Jogador do SKA Khabarovsk de 1988 a 1991 e de 1995 a 2007, Aleksei Poddubskiy foi auxiliar-técnico do clube entre 2013 e 2016, começou a treinar o time na temporada passada e já conquistou o acesso à primeira divisão (Foto: Divulgação/SKA Khabarovsk) 

De acordo com o portal Trivela, a menor distância que o SKA percorrerá na primeira divisão russa em 2017/2018 serão "apenas" os 6.630 km até Ecaterimburgo, para medir forças com o Ural - 2 mil km a mais que a distância a qual o Ceará viaja para jogar com o Brasil de Pelotas na Série B do Brasileirão, por exemplo.

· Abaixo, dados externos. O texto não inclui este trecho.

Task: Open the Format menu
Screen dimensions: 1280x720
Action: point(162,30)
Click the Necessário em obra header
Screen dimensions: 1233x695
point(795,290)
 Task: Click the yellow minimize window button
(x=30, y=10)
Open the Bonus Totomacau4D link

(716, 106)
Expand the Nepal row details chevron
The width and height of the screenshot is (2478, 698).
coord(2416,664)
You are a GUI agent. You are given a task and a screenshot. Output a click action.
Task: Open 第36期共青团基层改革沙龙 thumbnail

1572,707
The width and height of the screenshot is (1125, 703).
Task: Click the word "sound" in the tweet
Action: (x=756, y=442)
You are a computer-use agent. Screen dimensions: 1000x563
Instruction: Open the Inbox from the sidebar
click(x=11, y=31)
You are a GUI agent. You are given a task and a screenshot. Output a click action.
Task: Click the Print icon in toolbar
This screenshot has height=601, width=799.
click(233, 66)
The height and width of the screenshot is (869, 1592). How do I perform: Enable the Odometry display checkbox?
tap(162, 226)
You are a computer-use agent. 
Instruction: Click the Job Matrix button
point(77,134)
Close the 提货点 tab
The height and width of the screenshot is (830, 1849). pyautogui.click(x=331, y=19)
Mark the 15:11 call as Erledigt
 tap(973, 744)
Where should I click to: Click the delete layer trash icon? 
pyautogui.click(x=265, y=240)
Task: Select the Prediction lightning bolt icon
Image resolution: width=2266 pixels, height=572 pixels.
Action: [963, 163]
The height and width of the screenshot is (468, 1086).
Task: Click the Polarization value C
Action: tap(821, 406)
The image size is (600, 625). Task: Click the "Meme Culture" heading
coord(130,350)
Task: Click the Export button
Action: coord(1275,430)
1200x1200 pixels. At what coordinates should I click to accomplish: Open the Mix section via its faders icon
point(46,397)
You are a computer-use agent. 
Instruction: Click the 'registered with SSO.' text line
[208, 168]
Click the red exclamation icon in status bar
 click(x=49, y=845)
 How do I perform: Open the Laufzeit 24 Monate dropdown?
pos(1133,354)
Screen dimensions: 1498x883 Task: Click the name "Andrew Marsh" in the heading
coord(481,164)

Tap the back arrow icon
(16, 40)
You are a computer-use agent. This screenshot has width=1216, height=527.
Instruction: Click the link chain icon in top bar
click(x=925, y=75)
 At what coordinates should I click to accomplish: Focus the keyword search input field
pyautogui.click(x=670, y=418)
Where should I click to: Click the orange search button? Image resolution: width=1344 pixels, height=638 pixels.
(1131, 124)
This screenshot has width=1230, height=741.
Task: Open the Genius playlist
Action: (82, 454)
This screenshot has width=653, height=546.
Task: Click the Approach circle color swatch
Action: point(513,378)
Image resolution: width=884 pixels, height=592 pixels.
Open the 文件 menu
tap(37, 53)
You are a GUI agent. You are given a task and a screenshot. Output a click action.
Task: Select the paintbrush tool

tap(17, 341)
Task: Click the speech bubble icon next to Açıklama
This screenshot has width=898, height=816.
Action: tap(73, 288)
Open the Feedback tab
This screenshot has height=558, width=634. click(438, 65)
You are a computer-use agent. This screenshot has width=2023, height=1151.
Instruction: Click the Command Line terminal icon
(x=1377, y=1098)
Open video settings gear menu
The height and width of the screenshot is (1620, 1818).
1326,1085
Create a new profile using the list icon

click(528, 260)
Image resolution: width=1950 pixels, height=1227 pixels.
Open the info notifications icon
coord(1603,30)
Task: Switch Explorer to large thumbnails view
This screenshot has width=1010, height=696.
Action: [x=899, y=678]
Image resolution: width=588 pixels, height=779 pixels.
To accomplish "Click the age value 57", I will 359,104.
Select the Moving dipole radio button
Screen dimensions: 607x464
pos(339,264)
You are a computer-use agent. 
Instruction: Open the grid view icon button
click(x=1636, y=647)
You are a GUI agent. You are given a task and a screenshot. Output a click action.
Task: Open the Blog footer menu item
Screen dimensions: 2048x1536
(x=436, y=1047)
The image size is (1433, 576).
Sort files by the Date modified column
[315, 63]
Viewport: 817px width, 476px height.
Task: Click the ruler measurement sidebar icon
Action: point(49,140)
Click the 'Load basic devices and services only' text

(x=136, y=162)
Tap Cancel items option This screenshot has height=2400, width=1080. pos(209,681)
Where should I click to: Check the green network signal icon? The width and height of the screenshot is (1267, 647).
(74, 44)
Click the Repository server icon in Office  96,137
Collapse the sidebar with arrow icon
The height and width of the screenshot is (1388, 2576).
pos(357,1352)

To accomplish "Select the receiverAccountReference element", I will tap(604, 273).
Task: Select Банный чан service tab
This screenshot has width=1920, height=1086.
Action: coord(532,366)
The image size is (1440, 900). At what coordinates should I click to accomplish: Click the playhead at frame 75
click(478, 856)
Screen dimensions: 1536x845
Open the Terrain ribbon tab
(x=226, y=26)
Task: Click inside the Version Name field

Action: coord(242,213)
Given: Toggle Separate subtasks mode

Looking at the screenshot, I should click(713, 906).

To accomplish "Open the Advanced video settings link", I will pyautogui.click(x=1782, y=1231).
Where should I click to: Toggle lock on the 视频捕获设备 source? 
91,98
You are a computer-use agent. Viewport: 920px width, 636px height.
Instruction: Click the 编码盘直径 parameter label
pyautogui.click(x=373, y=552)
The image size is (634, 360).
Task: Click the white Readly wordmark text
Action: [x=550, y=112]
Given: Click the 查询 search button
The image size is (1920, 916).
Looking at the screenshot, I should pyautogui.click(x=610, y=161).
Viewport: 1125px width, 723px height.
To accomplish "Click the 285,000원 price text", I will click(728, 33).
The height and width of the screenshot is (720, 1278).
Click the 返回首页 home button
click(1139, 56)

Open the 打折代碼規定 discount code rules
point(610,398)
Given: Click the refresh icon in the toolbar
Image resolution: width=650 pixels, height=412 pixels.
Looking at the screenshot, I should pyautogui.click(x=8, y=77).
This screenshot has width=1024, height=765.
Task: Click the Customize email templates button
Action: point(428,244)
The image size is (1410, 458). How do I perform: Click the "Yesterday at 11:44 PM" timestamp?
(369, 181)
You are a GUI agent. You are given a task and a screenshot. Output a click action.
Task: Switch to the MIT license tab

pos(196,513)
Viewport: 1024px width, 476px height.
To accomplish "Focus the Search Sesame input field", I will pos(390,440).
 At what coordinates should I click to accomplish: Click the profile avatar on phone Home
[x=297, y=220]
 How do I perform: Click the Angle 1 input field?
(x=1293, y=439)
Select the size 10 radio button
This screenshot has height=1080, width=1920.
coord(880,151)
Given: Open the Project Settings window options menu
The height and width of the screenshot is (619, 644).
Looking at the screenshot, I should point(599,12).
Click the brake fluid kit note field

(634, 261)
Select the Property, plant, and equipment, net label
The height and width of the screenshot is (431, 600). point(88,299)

O destino mais distante é São Petersburgo. Para enfrentar o Zenit, o SKA Khabarovsk terá de voar 8.857 km. Seria como viajar de Santiago, capital do Chile, para Ottawa, capital do Canadá.

Quando tiver compromissos contra os gigantes Spartak Moscou e CSKA Moscou na capital russa, serão 8.396 km de viagem. Quase como partir de Montevidéu, capital do Uruguai, rumo a Nova Jersey, nos Estados Unidos.

Em 2007, após derrota por 4 a 0 em Vladivostok, o goleiro do CSKA e da seleção da Rússia, Igor Akinfeev, profundamente irritado, falou que o Luch-Energiya Vladivostok "deveria jogar o campeonato japonês". Certamente ele pensa o mesmo em relação ao SKA...

Viajar de Khabarovsk a Moscou é como viajar de Montevidéu a Nova Jersey (Foto: Reprodução/Google Maps)

Mas nenhuma quilometragem supera os 9.650 km percorridos até Kaliningrado para defrontar o Baltika Kaliningrado na segunda divisão. Seria como sair de Comodoro Rivadavia, no sul da Argentina, para a capital dos Estados Unidos, Washington D.C.

De qualquer forma, o Campeonato Russo nos reserva muitas histórias para os próximos meses, às vésperas da Copa do Mundo no país. Em uma época na qual o futebol russo está em evidência, vale a pena ficar de olho na jornada do "caçula" FC SKA Khabarovsk contra as equipes mais prestigiadas do futebol nacional.

Já pensou se o SKA permanece e o Luch-Energiya sobe? Os clubes da Rússia ocidental chiariam ainda mais... E a dupla, em meio a tantas reclamações do outro lado, encararia as trocentas viagens de dimensões continentais com louvor, como já o fazem.